Start of Data to process
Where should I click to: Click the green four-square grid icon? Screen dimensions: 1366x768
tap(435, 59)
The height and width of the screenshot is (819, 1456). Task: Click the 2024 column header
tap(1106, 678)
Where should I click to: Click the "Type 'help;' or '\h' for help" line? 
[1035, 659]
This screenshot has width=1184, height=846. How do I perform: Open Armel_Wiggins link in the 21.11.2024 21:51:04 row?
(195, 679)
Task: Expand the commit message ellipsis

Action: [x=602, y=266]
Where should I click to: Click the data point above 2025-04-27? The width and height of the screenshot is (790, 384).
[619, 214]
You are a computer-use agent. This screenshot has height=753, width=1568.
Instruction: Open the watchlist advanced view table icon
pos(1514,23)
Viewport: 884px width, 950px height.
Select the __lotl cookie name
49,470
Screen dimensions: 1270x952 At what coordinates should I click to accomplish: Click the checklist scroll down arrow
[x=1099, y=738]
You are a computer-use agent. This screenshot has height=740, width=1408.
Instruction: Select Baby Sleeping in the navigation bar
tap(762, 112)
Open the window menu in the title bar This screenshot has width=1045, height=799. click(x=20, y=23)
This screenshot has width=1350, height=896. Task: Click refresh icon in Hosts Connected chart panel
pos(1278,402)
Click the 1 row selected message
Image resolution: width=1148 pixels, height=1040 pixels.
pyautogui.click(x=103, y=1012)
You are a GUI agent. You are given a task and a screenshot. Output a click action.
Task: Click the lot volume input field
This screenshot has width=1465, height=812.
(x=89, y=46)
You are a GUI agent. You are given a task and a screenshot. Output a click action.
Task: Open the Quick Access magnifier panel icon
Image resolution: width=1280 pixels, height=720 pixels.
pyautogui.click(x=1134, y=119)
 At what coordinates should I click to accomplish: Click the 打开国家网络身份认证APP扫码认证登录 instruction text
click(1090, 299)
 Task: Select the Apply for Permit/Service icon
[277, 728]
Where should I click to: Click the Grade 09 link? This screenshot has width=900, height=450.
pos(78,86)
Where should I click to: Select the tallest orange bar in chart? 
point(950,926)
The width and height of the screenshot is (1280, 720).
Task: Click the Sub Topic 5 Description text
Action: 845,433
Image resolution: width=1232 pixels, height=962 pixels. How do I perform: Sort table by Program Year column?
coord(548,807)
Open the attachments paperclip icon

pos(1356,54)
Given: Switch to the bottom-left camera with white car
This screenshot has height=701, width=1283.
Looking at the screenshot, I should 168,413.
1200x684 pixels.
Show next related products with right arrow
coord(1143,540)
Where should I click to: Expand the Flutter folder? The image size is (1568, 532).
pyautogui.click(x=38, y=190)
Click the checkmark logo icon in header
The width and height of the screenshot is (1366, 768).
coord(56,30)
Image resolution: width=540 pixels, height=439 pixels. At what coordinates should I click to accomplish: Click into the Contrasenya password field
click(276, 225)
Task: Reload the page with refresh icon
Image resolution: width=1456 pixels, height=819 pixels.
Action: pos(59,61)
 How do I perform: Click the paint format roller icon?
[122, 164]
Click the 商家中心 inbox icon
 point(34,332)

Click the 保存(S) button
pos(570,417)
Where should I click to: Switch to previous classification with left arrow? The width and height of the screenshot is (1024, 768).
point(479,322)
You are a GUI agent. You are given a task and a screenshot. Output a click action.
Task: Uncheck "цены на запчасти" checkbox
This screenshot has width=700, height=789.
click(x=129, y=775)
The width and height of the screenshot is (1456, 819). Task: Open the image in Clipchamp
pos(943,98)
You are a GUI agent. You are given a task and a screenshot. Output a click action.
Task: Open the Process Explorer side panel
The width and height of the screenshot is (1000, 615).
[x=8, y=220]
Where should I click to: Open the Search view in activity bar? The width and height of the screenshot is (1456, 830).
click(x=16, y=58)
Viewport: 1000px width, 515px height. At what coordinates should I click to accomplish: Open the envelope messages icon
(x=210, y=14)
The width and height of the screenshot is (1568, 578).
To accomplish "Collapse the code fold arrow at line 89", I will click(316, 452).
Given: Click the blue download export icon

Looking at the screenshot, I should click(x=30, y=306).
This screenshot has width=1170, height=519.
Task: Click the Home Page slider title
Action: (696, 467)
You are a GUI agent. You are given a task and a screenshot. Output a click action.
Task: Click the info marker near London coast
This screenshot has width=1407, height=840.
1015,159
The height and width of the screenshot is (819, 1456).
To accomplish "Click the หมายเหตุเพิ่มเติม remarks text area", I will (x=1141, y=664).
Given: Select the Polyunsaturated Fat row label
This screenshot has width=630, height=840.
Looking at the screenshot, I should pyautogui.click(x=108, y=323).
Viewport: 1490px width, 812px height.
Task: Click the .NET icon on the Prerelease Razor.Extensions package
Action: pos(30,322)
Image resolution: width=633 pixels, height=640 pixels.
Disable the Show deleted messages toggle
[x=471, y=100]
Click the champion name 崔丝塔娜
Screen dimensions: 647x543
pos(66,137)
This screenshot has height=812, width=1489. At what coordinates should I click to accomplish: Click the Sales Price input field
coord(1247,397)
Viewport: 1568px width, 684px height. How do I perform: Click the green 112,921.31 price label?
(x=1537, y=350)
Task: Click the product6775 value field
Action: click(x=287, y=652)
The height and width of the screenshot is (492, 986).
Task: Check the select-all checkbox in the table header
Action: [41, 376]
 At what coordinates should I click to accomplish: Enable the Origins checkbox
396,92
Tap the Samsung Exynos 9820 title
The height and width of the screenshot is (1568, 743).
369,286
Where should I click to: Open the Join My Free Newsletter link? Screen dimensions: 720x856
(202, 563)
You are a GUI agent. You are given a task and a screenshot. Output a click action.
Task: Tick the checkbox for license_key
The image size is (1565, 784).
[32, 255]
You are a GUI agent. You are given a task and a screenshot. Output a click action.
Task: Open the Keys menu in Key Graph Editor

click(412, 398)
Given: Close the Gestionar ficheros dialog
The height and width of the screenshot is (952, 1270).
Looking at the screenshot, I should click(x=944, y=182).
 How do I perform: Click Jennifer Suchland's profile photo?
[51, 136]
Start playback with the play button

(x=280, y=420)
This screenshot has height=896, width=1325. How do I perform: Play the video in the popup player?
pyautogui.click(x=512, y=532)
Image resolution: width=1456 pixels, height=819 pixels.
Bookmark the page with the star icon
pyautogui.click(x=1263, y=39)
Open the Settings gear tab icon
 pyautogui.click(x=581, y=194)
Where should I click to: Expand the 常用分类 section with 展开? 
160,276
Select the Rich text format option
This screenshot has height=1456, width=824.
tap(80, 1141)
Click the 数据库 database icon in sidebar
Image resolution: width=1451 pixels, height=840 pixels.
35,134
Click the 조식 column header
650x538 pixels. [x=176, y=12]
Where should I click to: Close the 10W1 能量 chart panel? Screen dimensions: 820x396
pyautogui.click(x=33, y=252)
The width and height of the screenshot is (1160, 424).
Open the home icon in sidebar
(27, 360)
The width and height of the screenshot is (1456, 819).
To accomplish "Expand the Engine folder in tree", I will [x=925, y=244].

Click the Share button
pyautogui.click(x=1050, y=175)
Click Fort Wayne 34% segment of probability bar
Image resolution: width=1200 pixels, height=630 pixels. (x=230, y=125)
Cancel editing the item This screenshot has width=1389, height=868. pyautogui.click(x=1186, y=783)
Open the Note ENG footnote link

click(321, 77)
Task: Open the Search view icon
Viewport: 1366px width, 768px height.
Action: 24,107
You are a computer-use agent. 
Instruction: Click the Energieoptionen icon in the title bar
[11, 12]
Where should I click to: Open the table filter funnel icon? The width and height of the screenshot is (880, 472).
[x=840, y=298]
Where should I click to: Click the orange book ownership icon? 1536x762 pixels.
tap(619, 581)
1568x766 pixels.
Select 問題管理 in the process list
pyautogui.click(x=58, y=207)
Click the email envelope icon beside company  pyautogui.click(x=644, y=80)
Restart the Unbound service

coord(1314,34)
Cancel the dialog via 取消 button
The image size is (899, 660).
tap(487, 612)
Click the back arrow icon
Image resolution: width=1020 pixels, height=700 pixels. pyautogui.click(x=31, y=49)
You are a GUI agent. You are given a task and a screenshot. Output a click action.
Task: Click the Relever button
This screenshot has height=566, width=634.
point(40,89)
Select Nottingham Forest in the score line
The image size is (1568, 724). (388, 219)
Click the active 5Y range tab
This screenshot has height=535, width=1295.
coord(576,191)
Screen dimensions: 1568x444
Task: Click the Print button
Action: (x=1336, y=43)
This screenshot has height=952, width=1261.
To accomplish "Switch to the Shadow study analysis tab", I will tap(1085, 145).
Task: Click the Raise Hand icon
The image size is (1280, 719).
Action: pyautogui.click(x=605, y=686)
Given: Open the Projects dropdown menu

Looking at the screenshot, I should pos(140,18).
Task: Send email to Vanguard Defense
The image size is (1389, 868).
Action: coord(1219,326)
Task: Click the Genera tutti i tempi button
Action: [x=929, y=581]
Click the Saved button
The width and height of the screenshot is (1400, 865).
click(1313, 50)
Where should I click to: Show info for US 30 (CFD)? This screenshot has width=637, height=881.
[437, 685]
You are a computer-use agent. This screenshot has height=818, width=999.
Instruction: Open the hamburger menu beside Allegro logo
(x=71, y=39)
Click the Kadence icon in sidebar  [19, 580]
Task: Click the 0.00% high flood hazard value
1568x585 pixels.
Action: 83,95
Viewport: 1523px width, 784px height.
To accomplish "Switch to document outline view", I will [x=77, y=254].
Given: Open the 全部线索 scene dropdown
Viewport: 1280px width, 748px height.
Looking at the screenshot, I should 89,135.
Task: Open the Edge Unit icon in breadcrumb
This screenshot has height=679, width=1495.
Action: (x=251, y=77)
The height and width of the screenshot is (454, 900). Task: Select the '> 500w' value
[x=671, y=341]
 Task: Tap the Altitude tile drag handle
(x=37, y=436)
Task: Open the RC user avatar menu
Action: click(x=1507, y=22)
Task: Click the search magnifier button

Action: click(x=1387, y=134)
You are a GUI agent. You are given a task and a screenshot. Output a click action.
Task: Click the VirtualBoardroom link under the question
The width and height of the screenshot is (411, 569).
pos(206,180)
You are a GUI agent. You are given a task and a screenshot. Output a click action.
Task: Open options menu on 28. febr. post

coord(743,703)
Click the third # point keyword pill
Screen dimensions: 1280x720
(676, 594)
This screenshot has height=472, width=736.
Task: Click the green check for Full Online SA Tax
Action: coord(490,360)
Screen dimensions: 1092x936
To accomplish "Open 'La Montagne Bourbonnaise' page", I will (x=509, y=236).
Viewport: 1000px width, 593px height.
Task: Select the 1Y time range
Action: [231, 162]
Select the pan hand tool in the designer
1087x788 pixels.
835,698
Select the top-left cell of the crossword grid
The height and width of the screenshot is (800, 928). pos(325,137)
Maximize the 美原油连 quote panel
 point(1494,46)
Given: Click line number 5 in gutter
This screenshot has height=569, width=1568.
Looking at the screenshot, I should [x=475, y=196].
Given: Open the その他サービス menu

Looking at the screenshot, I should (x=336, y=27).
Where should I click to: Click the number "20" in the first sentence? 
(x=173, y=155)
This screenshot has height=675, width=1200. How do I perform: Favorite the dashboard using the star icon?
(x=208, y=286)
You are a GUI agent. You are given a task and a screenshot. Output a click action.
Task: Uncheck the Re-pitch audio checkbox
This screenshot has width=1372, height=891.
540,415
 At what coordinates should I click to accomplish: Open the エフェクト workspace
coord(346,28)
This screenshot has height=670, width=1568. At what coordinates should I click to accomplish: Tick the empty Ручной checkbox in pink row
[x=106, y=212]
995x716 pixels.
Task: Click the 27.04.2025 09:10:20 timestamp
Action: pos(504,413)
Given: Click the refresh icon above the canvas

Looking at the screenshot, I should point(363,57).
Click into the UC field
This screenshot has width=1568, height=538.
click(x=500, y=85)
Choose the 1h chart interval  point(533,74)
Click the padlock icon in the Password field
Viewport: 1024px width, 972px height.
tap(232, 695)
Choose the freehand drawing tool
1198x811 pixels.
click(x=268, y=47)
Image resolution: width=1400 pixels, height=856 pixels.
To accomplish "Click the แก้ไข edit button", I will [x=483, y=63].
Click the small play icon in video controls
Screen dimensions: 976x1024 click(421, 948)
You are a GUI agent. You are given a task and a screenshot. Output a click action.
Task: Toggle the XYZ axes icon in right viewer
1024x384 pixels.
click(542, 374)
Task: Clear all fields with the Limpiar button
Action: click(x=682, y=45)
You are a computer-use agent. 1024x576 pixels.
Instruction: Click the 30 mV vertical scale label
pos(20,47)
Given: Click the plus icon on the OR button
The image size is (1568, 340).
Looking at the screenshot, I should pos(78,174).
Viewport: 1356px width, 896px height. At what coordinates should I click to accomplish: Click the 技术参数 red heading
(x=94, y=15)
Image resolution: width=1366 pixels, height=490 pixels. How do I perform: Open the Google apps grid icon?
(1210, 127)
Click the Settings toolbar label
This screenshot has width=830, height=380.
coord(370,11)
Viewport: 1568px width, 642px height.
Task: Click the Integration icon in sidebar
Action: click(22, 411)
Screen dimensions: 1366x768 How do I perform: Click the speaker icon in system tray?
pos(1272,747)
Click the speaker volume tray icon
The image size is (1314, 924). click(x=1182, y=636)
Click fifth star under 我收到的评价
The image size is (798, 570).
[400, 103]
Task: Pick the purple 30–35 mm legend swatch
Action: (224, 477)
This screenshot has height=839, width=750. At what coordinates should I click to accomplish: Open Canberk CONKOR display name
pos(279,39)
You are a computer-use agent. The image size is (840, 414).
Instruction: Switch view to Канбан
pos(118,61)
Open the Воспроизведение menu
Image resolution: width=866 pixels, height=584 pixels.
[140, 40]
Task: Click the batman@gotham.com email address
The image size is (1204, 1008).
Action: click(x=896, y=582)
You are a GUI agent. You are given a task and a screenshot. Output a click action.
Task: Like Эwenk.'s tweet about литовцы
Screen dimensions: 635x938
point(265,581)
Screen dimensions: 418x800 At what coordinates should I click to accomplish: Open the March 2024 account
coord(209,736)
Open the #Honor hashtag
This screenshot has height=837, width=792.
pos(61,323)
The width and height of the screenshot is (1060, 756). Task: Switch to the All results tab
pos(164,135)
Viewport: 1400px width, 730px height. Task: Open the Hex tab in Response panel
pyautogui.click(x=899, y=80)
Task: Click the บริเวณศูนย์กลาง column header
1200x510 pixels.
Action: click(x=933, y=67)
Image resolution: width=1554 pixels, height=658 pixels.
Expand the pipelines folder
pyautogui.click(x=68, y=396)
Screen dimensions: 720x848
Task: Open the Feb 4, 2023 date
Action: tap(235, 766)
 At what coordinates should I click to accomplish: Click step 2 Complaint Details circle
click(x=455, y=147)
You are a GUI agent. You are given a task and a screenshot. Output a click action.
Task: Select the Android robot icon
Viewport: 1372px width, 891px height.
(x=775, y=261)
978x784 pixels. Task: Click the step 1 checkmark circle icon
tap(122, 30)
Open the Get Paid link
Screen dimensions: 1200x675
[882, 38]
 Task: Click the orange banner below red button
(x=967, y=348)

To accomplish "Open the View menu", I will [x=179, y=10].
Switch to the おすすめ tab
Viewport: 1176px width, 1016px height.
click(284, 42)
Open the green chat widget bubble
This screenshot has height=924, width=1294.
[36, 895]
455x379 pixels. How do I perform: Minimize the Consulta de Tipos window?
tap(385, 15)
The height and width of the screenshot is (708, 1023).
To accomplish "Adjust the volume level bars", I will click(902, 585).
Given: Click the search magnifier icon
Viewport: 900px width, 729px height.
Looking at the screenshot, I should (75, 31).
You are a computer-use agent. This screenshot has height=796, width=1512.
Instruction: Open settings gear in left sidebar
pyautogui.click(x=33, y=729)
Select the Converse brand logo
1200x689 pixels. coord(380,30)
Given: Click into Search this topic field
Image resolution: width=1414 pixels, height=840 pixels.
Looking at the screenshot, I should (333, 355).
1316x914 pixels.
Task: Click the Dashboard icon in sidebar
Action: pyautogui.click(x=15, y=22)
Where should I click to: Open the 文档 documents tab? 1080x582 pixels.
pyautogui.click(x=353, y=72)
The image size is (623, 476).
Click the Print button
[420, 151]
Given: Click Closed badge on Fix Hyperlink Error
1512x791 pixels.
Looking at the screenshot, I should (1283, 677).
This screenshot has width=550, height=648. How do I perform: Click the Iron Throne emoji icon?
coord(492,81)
End of Data to process
- **Task**:
Render the records as a Markdown table with the columns Row and Line, one row per line, starting at the line that contains "At what coordinates should I click to accomplish: Open the エフェクト" and ending at the line that contains "click(x=500, y=85)". Leave out any blank lines.

- **Solution to the problem**:
| Row | Line |
|---|---|
| 1 |  At what coordinates should I click to accomplish: Open the エフェクト workspace |
| 2 | coord(346,28) |
| 3 | This screenshot has height=670, width=1568. At what coordinates should I click to accomplish: Tick the empty Ручной checkbox in pink row |
| 4 | [x=106, y=212] |
| 5 | 995x716 pixels. |
| 6 | Task: Click the 27.04.2025 09:10:20 timestamp |
| 7 | Action: pos(504,413) |
| 8 | Given: Click the refresh icon above the canvas |
| 9 | Looking at the screenshot, I should point(363,57). |
| 10 | Click into the UC field |
| 11 | This screenshot has width=1568, height=538. |
| 12 | click(x=500, y=85) |